When CDs first came out in the 1980s they sounded lifeless. I still have several in my collection from those years and they still sound dull. In some ways they were better than LPs: no background rumble or hiss, much cleaner and tighter bass, uncolored midrange, and consistent sound quality unlike LPs that sound best in the outer groove with sound quality gradually deteriorating as the record plays and the needle moves toward the inner groove. At the end of the record, just when the orchestra is reaching is crescendo finale, you hear audible distortion or dynamic range compression because the inner groove can’t handle the dynamic range. CD avoided these issues. Yet by “lifeless” I mean the midrange detail, high frequencies and transient response on CD sounded worse than LP.
Over the 1990s, CDs improved until around the year 2000 I thought the best CDs had surpassed LPs, with better sounding high frequency and transient response, while retaining the other advantages they had all along. By this point, the best CDs of live acoustic music sounded more natural and real, where the best LPs sounded like an artistically euphonic sonic portrayal.
Looking back, one contributing factor to this transformation of CD audio quality may be the use of poorly implemented anti-aliasing filters in the early days. Over the 1990s, we owe the improvement in CD quality largely to digital oversampling and more transparent anti-aliasing filters, and partially to better implementations of dither and noise shaping.
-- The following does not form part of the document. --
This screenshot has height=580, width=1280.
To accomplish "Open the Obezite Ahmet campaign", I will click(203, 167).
At the same time, around the turn of the century, high bit rate formats came out: SACD and DVD-Audio. Various engineering and acoustic reasons are given for these high bit rates, most of which are based on well-intended yet fallacious understanding of digital audio, some on blatant pseudo-science.
The best explanation I’ve seen comes from a video by Monty Montgomery, and on his website, where he debunks the most common misunderstandings about digital audio. However, in his zeal to shed the light of math and engineering on this subject, he overstates the case in a few areas. Here I describe those areas. However, while I dispute these points, generally I do agree with Monty. He’s essentially got it right and is worth reading.
Audible Spectrum
Monty says, Thus, 20Hz – 20kHz is a generous range. It thoroughly covers the audible spectrum, an assertion backed by nearly a century of experimental data. This is mostly, yet not quite true. The range of human hearing is closer to 18 Hz to 18 kHz. It’s common for people to hear below 20 Hz, but almost nobody above the age of 15 can hear 20 kHz. For example, at age 50 as I write this, my personal hearing range is from around 16 Hz to 15 kHz.
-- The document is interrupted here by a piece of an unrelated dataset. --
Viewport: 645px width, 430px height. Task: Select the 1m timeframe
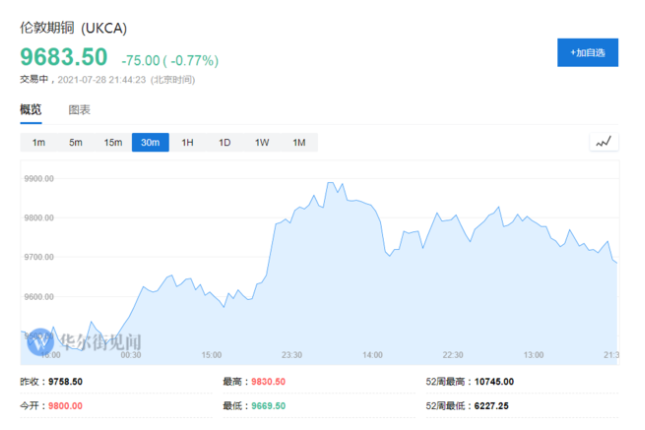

Ironically, this actually strengthens Monty’s case. Digital audio has no problem going lower than 20 Hz, and we only need to go up to around 18 kHz to be transparent for 99% of people.
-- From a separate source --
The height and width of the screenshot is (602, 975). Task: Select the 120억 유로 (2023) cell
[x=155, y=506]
The Human Ear: Time vs. Frequency Domain
The ear is a strange device. Highly sensitive, yet inconsistent and unreliable. Our keen perception of transient response is more sensitive than one would expect, given the upper threshold of frequency tones we can hear.
For example, consider castanets. They have lots of high frequency energy, to 20 kHz and above. If you listen to real castanets–not an audio recording, but an actual person snapping them in front of you–the “snap” or “click” has an incredibly crisp, yet light and clean sound. Most recordings of them sound artificial with smeared transients, because these recordings don’t capture those high frequencies well. They’re lost somewhere in the microphone, the position of the mic to the musician, or the audio processing.
I have an excellent CD recording of castanets (it’s a flute quintet, but several tracks feature castanet accompaniment) that has energy up to 20 kHz. It’s one of the best, most realistic castanet recordings I have heard: clean, crisp yet light. Almost perfect sounding. As a test, I’ve applied EQ to this recording to attenuate frequencies above 15 kHz. I can differentiate this from the original in an A/B/X test. In the filtered version, the castanets don’t sound as crisp or clean. It’s hard to describe, but they sound slightly “smeared” for lack of a better word. The effect is subtle, but consistently noticeable when you know what to listen for, and listen carefully.
Yet as mentioned above, I can’t hear frequencies above 15 kHz, so I can’t hear the frequencies I attenuated. How is that possible? It may be that the ear is more sensitive to timing than it is to frequency. That is, it can detect transient response requiring higher frequencies to resolve, than it can hear as pure tones. Put differently: take a musical signal of castanets (or anything else with very high frequencies) and apply a Fourier Transform to convert to the frequency domain. The highest frequencies you cannot hear as pure tones. But if you filter them out, it distorts the original waveform in the time domain, rounding off sharp transients and causing pre-echo. The ear can detect these artifacts.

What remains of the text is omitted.